Sophos designs products to help enterprises of all sizes and types – including businesses, schools, universities, governments, hospitals, and law enforcement agencies – protect and safeguard their valuable IT infrastructure and sensitive data.
Our ethos and development practices prohibit “backdoors” or any other means of compromising the strength of any of our products – network, endpoint or cloud security – for any purpose, and we vigorously oppose any law that would compel Sophos (or any other technology supplier) to intentionally weaken the security of its products.
Recently, encryption technologies that protect trillions of transactions and exabytes of critical digital information every day have been under scrutiny. Encryption has been in widespread use for the last 20 years and provides the foundation for the trust and security of digital and online services that improve the lives of billions of people all over the world.
We agree with the Information Technology Industry Council: “Weakening security with the aim of advancing security simply does not make sense.”
Sophos bases its position on the following principles:
Governments should not undermine the effectiveness of legitimate technology.
No one government has the ability to demand that backdoors be put into reputable security software by every single vendor in the world. Moreover, even if they did, the simple truth is the bad guys will find an encryption or other tool they can use from some other, less reputable vendor (or create their own). The end result is the same: enormous additional risk and vulnerabilities to law abiding citizens, without meaningfully preventing the actions of the bad guys. Backdoors for some would mean backdoors for all, including repressive regimes, malicious insiders, foreign spies, and criminal hackers. Industry experts and non-experts alike with an awareness of the consequences have consistently warned that either outlawing encryption or introducing backdoors in security products will only cause criminals and terrorists to create and use proprietary forms of uncontrolled encryption, subjecting only the law abiding among us to eavesdropping or compromised security.
Encryption protects the fundamental rights individuals should have to privacy and security.
Encryption protects individuals from identity theft, extortion, and political or religious persecution. Backdoors in encryption would undermine freedom of speech and the freedom to conduct our affairs without interference or fear.
Encryption is essential for effective cybersecurity.

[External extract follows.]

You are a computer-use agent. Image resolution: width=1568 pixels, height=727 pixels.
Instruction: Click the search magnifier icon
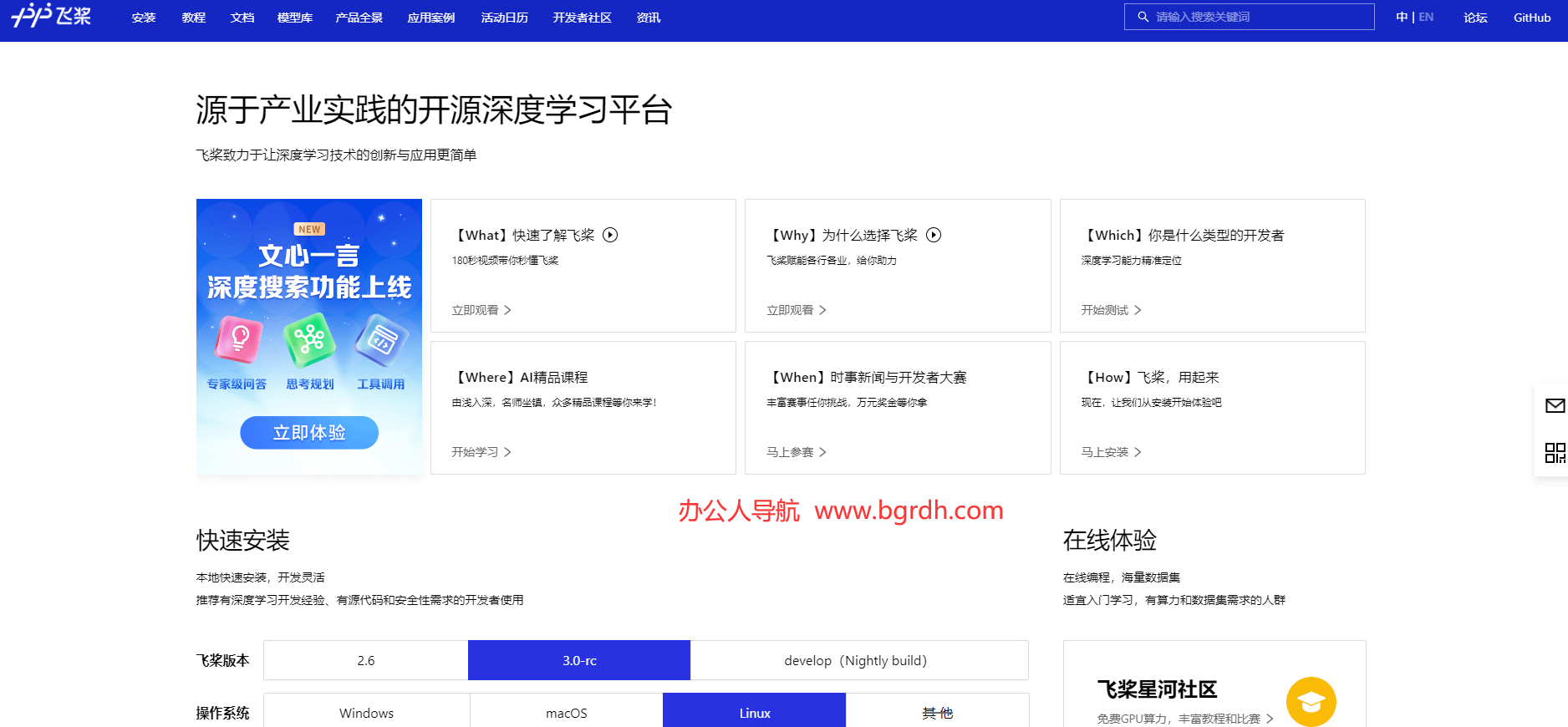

In today’s connected society, even with all the sophisticated technology used to defend against online threats, we cannot be protected against cyberattacks without strong encryption. Today’s cyberattacks are becoming more complex, with sophisticated attackers using multiple points of entry and creative, persistent attacks in their efforts to penetrate even top of the line security systems. Encryption is the last line of defense in a holistic cybersecurity strategy that requires multiple layers of protection.
Encryption is vital for our modern, internet-driven global economy.
Strong encryption is essential to the integrity of internet commerce and banking. It protects organizations from industrial espionage and damaging data loss. Ubiquitous, strong encryption ensures consumer trust by preventing online fraud and theft of financial and personal information. Encryption is a key element of the communications technologies that foster economic growth, enable dramatic gains in efficiency and productivity, and expand access to and participation in the global economy. The implementation, enforcement, and management of backdoors would be impractical and enormously costly to technology companies, stifling innovation and harming their competitiveness in the global economy.